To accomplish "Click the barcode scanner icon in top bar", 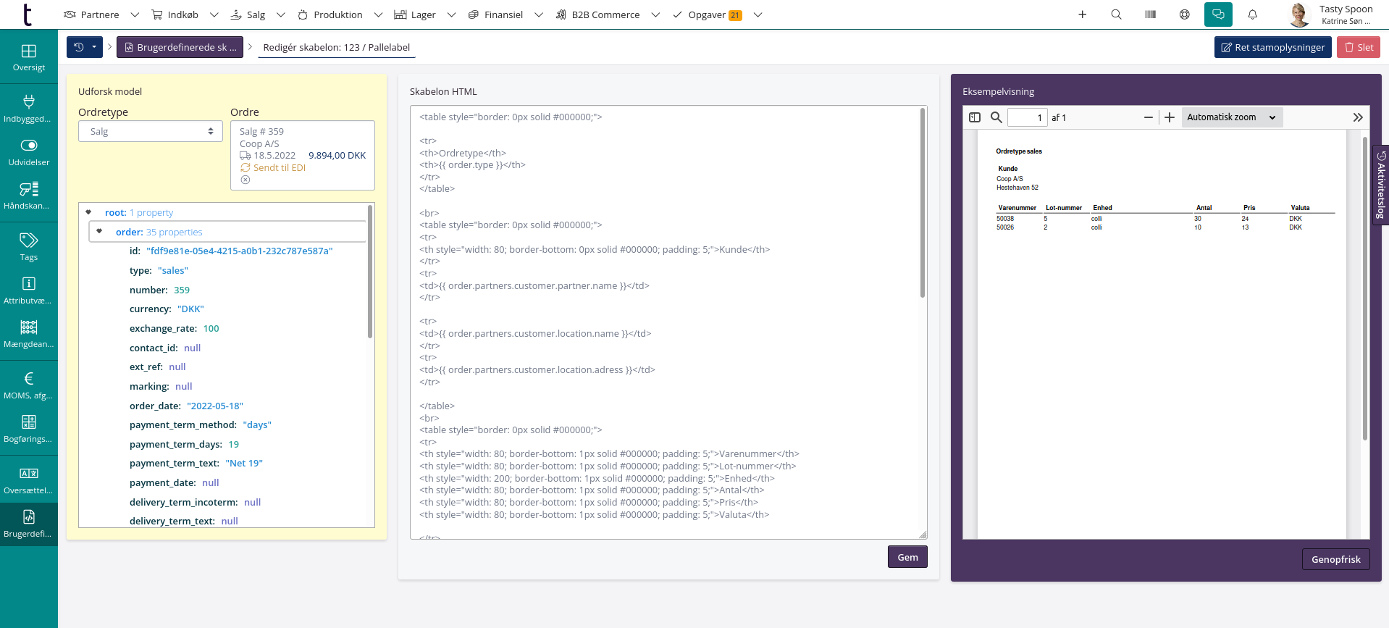I will pos(1150,14).

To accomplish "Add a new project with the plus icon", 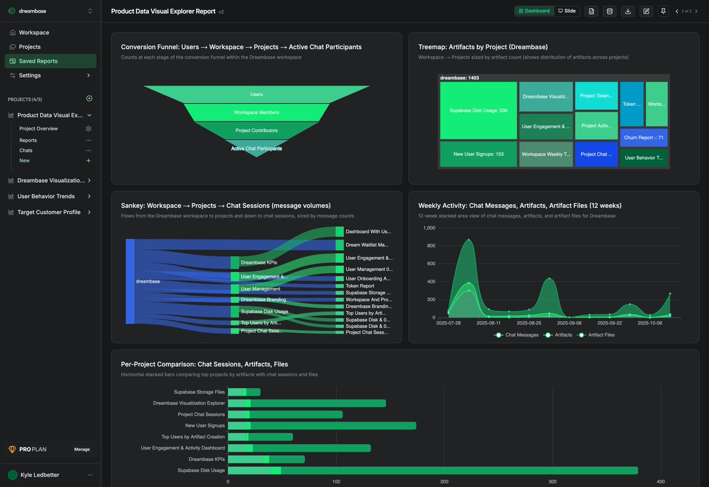I will point(89,98).
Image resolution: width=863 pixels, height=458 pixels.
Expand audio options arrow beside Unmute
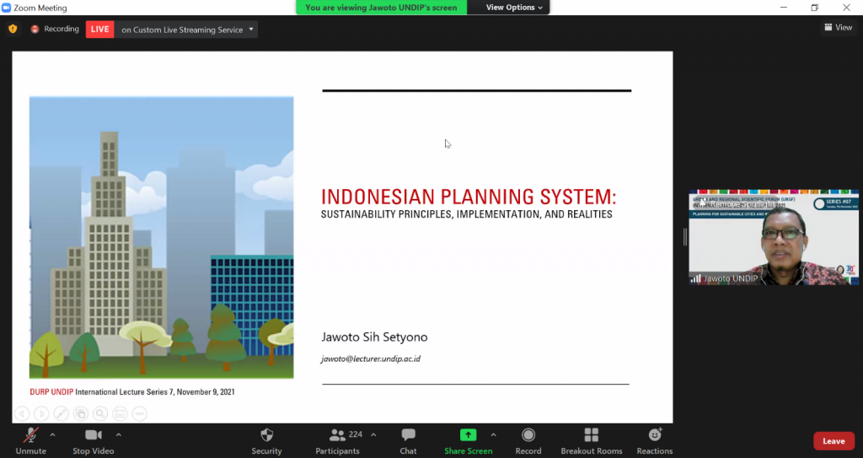(52, 434)
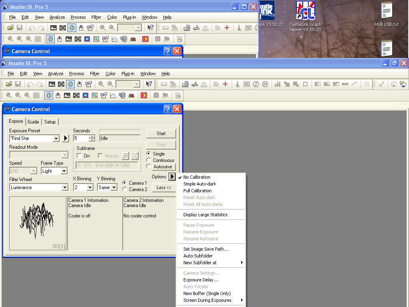409x307 pixels.
Task: Click the line graph profile icon
Action: click(x=113, y=96)
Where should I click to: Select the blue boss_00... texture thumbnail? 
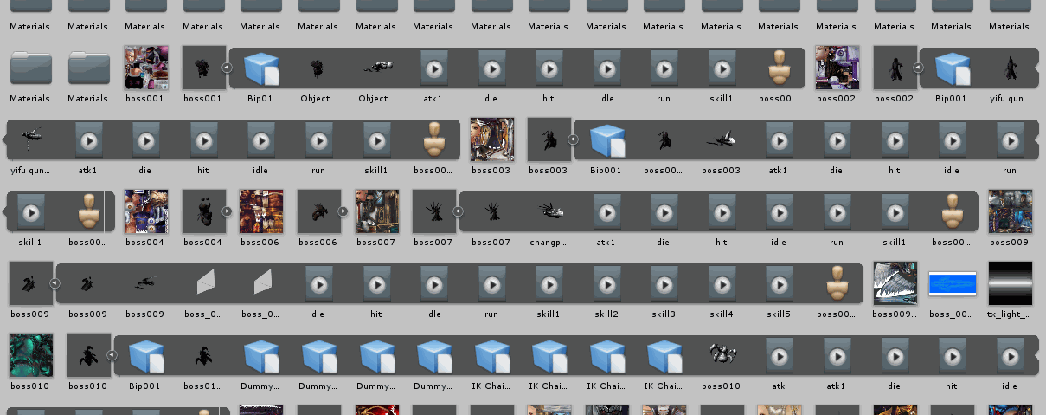[x=952, y=283]
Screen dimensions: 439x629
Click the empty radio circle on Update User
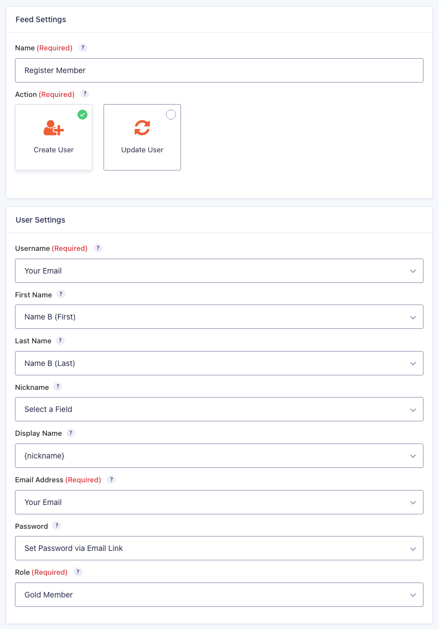pyautogui.click(x=171, y=115)
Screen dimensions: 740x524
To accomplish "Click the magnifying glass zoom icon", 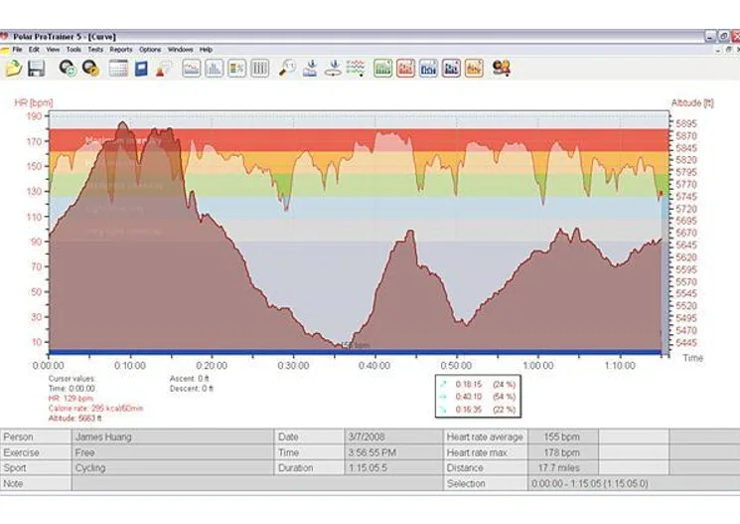I will click(x=287, y=68).
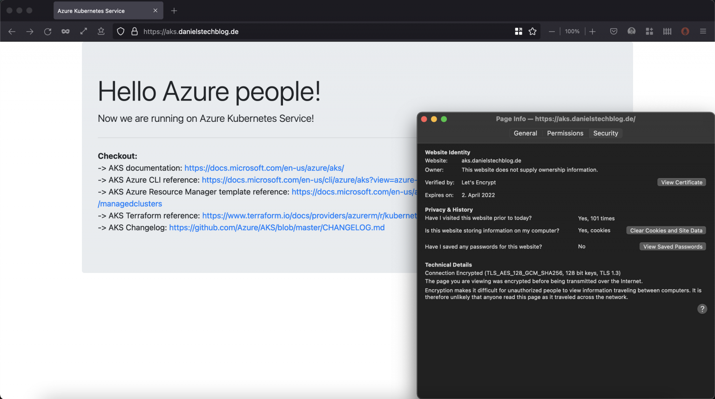Click the View Certificate button

point(681,182)
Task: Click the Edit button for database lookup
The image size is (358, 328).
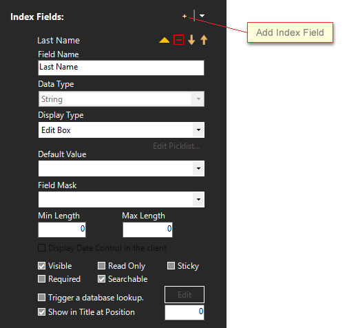Action: click(185, 295)
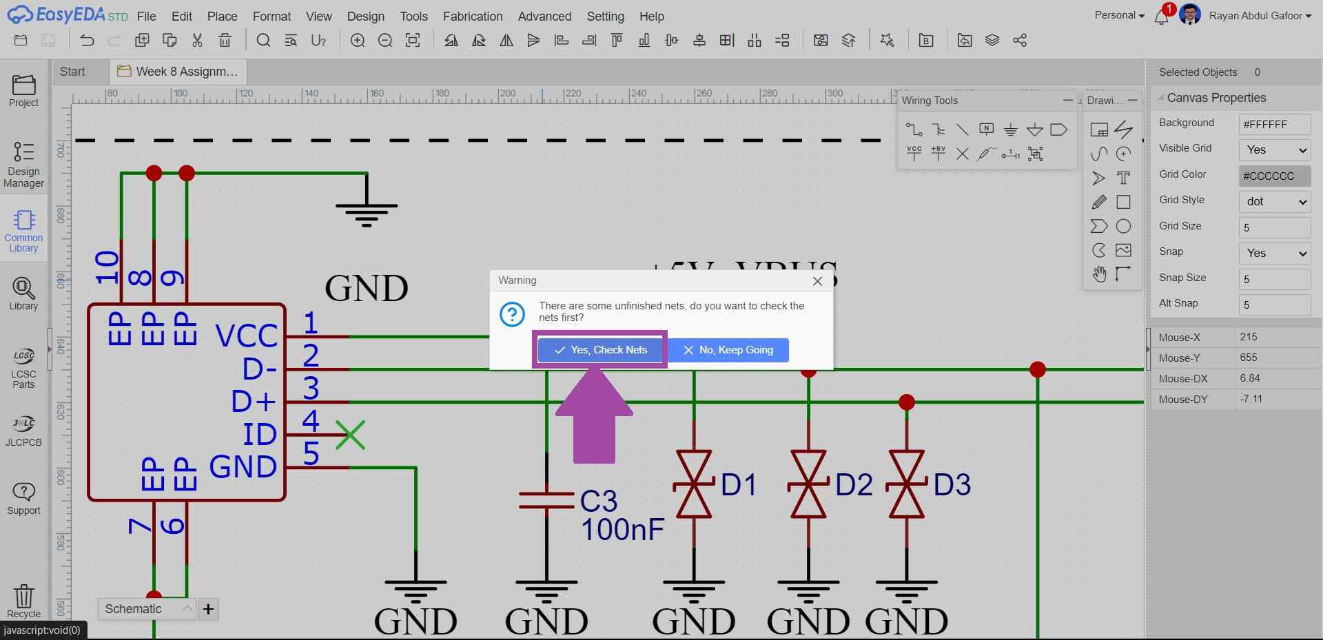
Task: Click the notification bell icon
Action: tap(1161, 17)
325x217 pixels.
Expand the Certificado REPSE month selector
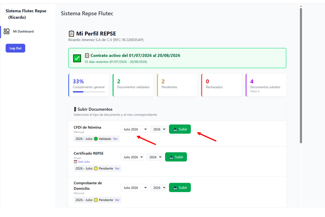(x=132, y=157)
-----
Look above for the line with "Image resolution: width=863" and the line with "Screen dimensions: 439x629", then copy them and all lines in between exactly as written, and only those, without any pictures.

* **Task output**:
Image resolution: width=863 pixels, height=458 pixels.
Expand audio options arrow beside Unmute
(52, 434)
409x307 pixels.
Task: Click the line graph profile icon
Action: click(x=113, y=96)
Where should I click to: Select the blue boss_00... texture thumbnail? 
[x=952, y=283]
Screen dimensions: 439x629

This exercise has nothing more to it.